● Problème posé 1: Relevez et recopiez chacune des lignes des entrées qui contiennent la chaîne « height », en respectant la casse.

● Extrait de la source:
---

Russie politics
Syrie - Deraa: vers une victoire
militaire d'Assad et
de la Russie, que
l'Occident ne peut accepter en l'état
Karine Bechet-Golovko

Samedi 14 juillet 2018
La guerre en Syrie
n'est pas une exception, elle ne pourra
pas être gagnée que par les armes, mais
elle ne pourra pas être gagnée sans les
armes. Alors que l'armée régulière
syrienne reprend sans cesse du terrain,
l'Occident réagit ... assez étrangement,
si la question de la lutte contre le
terrorisme, si l'intégrité territoriale
évoquée ailleurs avec tant de force
n'étaient pas des préoccupations à
géographie variable. Alors que la grande
ville sudiste de Deraa voit à nouveau
flotter le drapeau syrien, la coalition
américaine bombarde les alentours de
Deir Ezzor, faisant des victimes civiles
dans l'indifférence générale. Après une
opération menée conjointement avec
la Russie, l'armée régulière syrienne a
pu reprendre le contrôle du Sud, à
Deraa, ville stratégique de la région et
symbolique puisque c'est là qu'en 2011
les manifestations avaient commencé.

---

● Problème posé 2: Selon l'extrait de la source, en quelle année les manifestations avaient-elles commencé à Deraa ?

● Entrées fournies:
---

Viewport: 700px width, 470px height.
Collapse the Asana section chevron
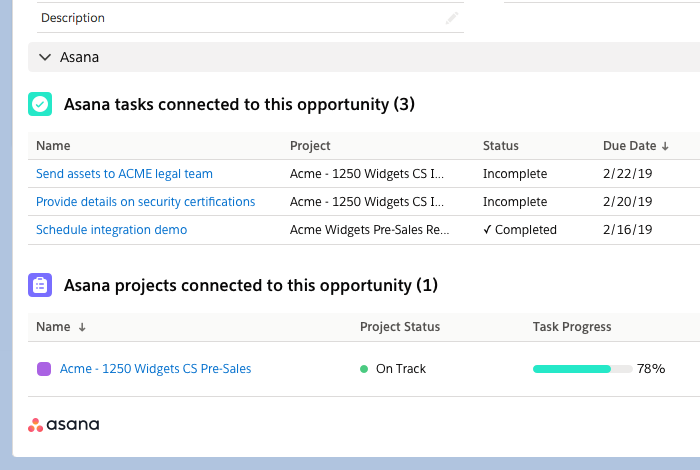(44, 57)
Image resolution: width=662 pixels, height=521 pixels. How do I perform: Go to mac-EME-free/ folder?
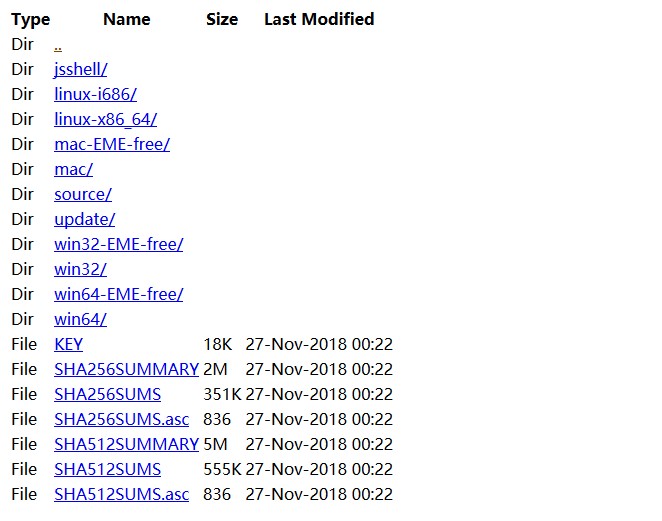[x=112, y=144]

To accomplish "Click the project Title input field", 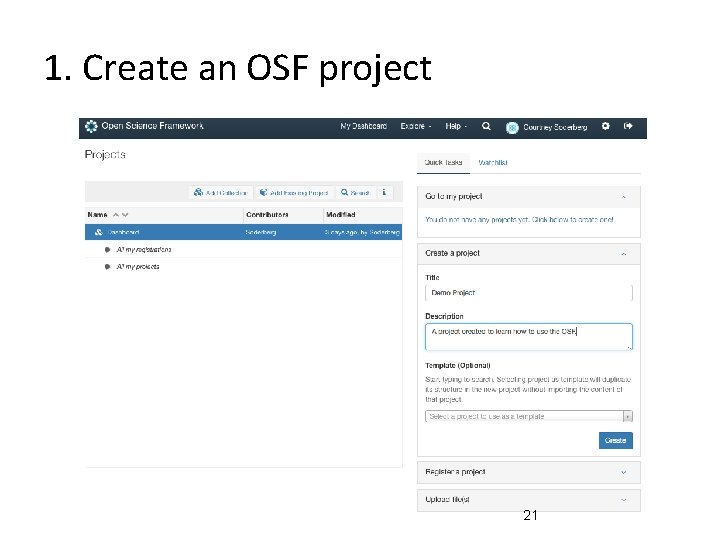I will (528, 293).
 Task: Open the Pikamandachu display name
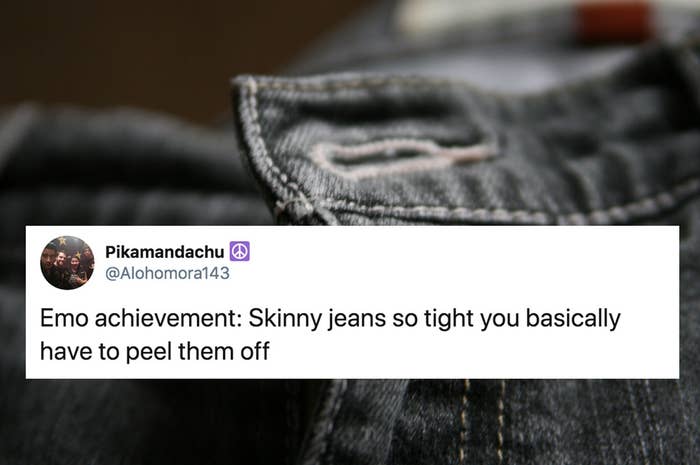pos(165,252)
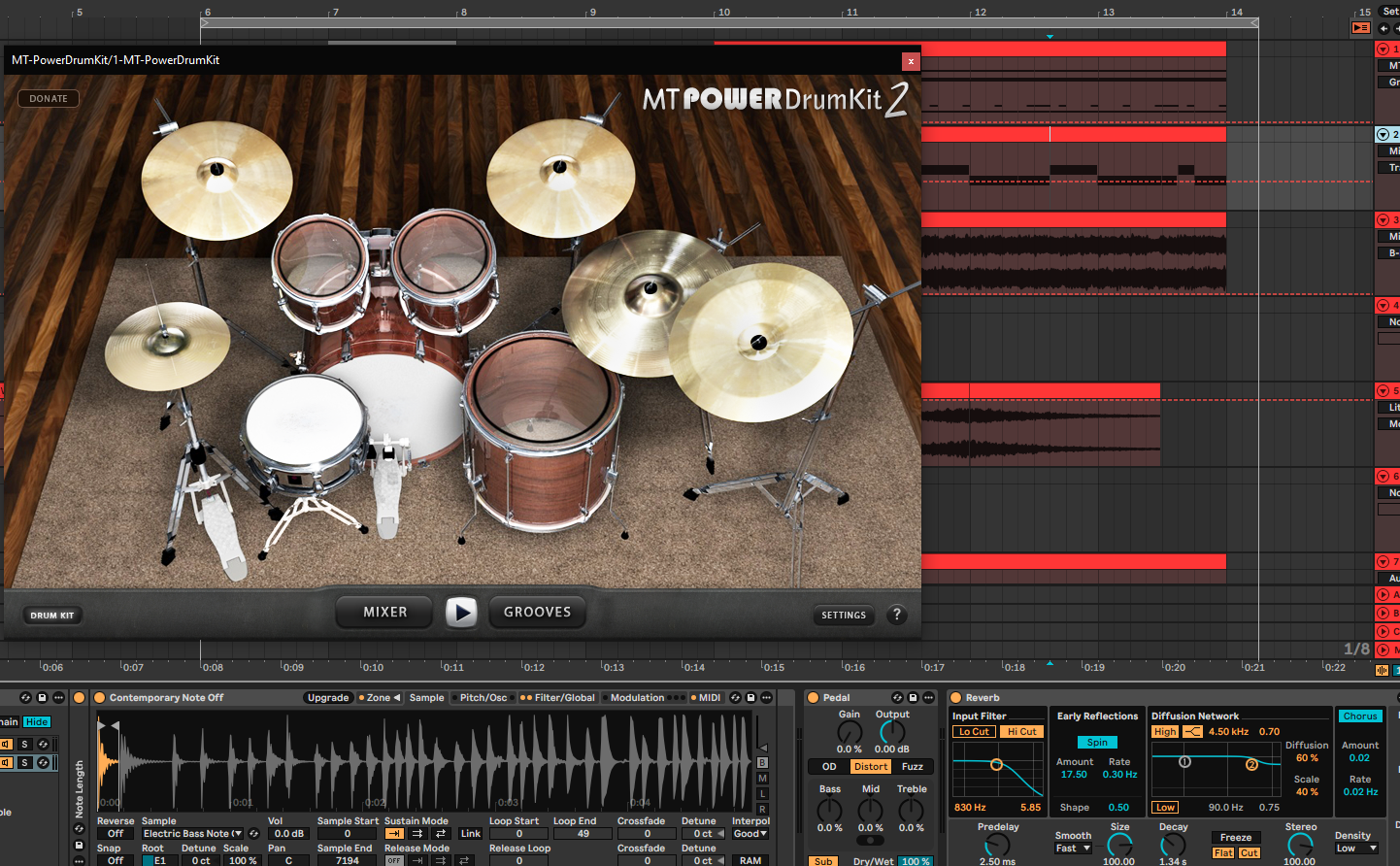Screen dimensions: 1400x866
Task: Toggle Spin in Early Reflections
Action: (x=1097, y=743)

---

● Réponse rédigée 1:
Viewport: 700px width, 470px height.
Image resolution: width=662 pixels, height=521 pixels. How do I perform: Go to mac-EME-free/ folder?

● Réponse rédigée 2: En 2011.